§ **TEXT UNDER STUDY**:

___

Asian shares were higher Wednesday, although the outbreak of a new virus in the region continued to weigh on investor sentiments.
Japan’s Nikkei 225 rose 0.7% to finish at 23,861.21. Australia’s S&P/ASX 200 gained 0.5% to 7,088.20. Hong Kong’s Hang Seng added 1.1% to 27,875.56, while the Shanghai Composite rose 0.9% to 2,926.90.
“Despite coronavirus concerns, investors tend to believe that central banks and policymakers have measures to stimulate the economy during and post the public health crisis,” said CMC Markets in a report.
China reported 97 more deaths from the new disease, named COVID-19, pushing the total dead past 1,100, even as the country remained largely closed down to prevent its spread. The number of cases worldwide is about 45,000, all but a few hundred in China.
Investor sentiments in Asia were also cheered somewhat by Wall Street, where modest gains overnight nudged the S&P 500 and Nasdaq to all-time highs for the second straight day. The Dow Jones Industrial Average finished essentially flat.
Investors weighed another batch of mostly solid company earnings reports. Sprint soared after a federal judge cleared a major obstacle to the company being acquired by T-Mobile. Cruise operators, hotels and other companies that focus on travel made solid gains, the latest sign that traders are feeling less worried about the economic impact of the virus outbreak.
“Stocks are collectively saying, ‘Hey, maybe we can work past some of the noise with the virus; maybe the fallout won’t be as big as we thought,'” said Willie Delwiche, investment strategist at Baird. “And the U.S. economy, so far at least, looks like it’s weathering it pretty well.”

___

§ **DATA TO EXAMINE**:
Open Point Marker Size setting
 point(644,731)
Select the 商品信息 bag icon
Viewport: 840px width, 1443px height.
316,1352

___

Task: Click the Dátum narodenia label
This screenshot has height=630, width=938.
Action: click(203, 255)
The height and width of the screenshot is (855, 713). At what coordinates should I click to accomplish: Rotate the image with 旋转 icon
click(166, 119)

___

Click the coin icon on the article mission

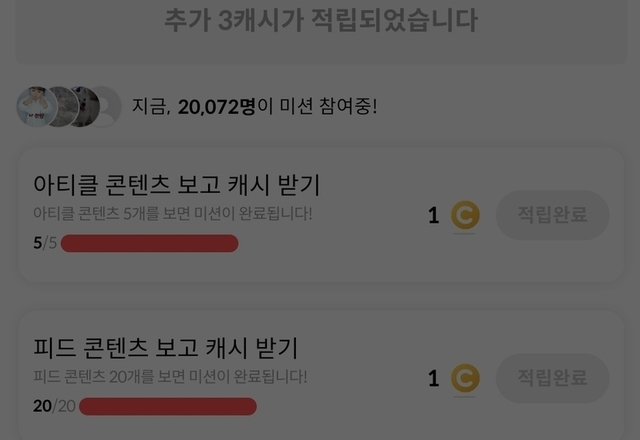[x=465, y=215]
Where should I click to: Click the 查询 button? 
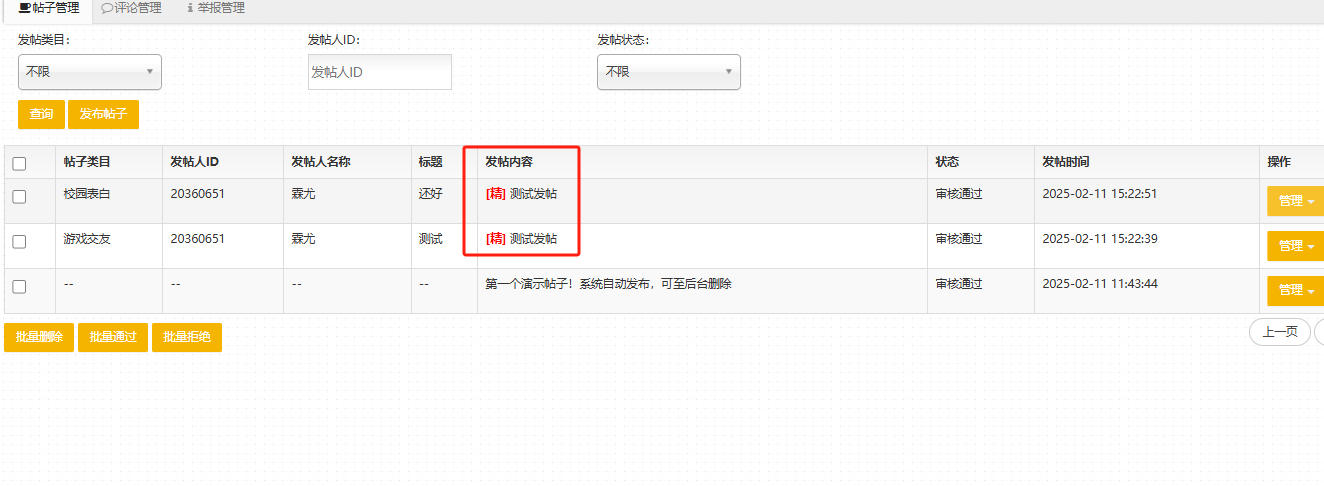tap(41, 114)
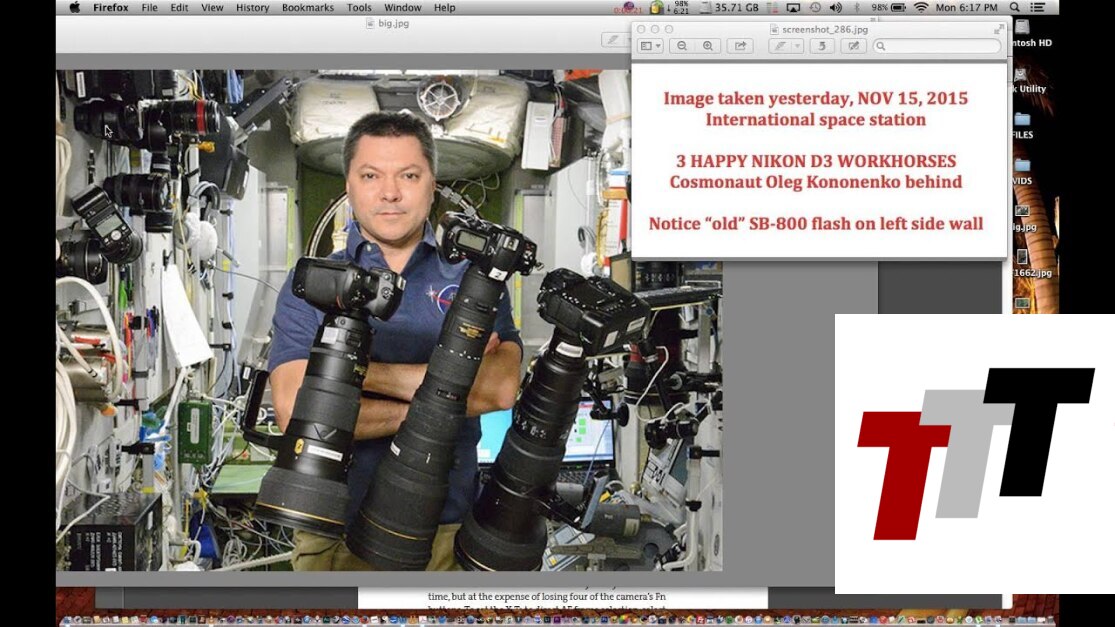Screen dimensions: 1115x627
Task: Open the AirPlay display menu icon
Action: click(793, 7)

___

§ **WHAT TO WORK ON**:
(A) Rewrite the stock market report starting at "Japan’s Nikkei 225" and ending at "finished essentially flat.", substituting "New York" for "Wall Street".
(B) Write the next part of the report on Wednesday's Asian share trading, picking up after its final paragraph.

§ **RESULTS BY TASK**:
(A)
Japan’s Nikkei 225 rose 0.7% to finish at 23,861.21. Australia’s S&P/ASX 200 gained 0.5% to 7,088.20. Hong Kong’s Hang Seng added 1.1% to 27,875.56, while the Shanghai Composite rose 0.9% to 2,926.90.
“Despite coronavirus concerns, investors tend to believe that central banks and policymakers have measures to stimulate the economy during and post the public health crisis,” said CMC Markets in a report.
China reported 97 more deaths from the new disease, named COVID-19, pushing the total dead past 1,100, even as the country remained largely closed down to prevent its spread. The number of cases worldwide is about 45,000, all but a few hundred in China.
Investor sentiments in Asia were also cheered somewhat by New York, where modest gains overnight nudged the S&P 500 and Nasdaq to all-time highs for the second straight day. The Dow Jones Industrial Average finished essentially flat.

(B)
The S&P 500 index rose 5.66 points, or 0.2%, to 3,357.75. The Dow Jones Industrial Average slipped 0.48 points, or less than 0.1%, to 29,276.34. It had been up 0.5%.
The Nasdaq composite gained 10.55 points, or 0.1%, to 9,638.94. The Russell 2000 index of smaller-company stocks picked up 9.85 points, or 0.6%, to 1,677.51.
After a downbeat January, U.S. stocks have been mostly notching gains this month as traders brush off fears about the virus outbreak and its impact on businesses and the global economy. Beijing has promised to take measures to soften the blow to China’s economy and investors are hopeful that other governments will do the same if necessary.
Travel-related stocks, which have been hammered by traders in recent weeks, notched gains Tuesday. Hilton Worldwide rose 1.4%, Carnival climbed 2.8% and American Airlines gained 3.6%.
Wall Street got some encouragement Tuesday from Federal Reserve Chairman Jerome Powell. In his semiannual monetary report to Congress, Powell said it was too early to assess the threat the virus poses to the U.S. economy, but he noted that the economy “is in a very good place” with strong job creation and moderate growth.